September starts seem to be popular, particularly so this year when it appears BP “cleaned” the beaches just in time for everyone to return to the classroom.

Is an early August start needed? I wouldn’t have taken seven paragraphs to ridicule a mythical opponent if I didn’t think so. Imagine (insert your favorite college football team) playing for a national championship a month early this year.

Think your team’s coach would like to start workouts a month earlier too?

High-stakes testing has become the schools’ championship, and its April timing means that the earlier the students start, the earlier those 180 days begin. In fact, just as you wouldn’t see Alabama or Auburn playing after the bowl game, it really makes little sense nowadays for schools to continue after testing.

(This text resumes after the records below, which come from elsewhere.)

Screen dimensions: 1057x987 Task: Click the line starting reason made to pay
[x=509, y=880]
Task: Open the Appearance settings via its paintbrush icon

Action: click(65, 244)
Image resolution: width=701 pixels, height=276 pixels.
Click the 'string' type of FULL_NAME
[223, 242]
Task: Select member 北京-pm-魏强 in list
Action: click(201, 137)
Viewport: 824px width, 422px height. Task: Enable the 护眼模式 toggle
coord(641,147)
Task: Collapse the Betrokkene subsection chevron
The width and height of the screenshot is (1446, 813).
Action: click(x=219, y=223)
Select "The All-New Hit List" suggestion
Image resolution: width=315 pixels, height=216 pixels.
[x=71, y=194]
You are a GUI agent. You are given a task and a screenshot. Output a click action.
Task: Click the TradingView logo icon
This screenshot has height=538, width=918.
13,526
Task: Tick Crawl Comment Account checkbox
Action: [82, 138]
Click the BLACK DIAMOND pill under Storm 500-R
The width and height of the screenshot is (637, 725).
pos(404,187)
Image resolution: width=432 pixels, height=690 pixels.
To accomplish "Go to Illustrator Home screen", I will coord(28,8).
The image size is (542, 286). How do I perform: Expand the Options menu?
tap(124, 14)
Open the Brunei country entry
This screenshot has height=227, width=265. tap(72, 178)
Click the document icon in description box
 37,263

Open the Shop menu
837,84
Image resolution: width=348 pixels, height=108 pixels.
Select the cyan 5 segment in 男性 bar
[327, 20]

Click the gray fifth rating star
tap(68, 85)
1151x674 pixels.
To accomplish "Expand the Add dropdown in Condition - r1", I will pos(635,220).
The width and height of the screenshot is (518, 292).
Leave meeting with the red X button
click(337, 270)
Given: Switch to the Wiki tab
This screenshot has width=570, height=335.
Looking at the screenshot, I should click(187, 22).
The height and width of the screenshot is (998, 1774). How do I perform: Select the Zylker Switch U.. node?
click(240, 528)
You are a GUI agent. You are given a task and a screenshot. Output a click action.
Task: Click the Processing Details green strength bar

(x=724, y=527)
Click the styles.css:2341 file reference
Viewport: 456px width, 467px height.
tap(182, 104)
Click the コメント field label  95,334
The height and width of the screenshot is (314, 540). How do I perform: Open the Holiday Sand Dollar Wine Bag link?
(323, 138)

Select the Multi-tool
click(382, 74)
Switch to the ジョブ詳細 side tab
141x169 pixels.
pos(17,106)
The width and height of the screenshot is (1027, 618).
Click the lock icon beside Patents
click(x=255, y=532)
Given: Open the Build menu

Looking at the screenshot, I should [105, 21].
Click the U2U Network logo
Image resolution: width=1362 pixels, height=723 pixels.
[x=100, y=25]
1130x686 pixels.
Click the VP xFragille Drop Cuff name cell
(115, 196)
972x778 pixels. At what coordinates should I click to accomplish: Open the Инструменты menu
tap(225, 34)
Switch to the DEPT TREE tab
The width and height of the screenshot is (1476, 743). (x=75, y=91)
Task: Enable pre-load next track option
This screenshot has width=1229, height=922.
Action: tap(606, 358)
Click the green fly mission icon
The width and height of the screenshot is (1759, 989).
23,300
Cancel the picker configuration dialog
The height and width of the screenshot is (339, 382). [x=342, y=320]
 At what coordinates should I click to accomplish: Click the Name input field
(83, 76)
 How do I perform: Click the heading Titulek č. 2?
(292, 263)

To finish in April though, you’d have to start in July, and that’s a bit too radical. So for now, August will have to do.

You September Lobbyists can go ahead and admit that you like it too. You’re ready for your children to be in someone else’s hands, right? Particularly when those hands are teacher geeks like me who have awaited the start of school just as much as the average student avoids summer reading.

Besides, the cross country, football, volleyball, band, cheerleaders and any other team working out in this weather is ready for two-a-days to be over and a little air-conditioning.

Jason Mayfield is a gifted education instructor at Columbiana Middle School.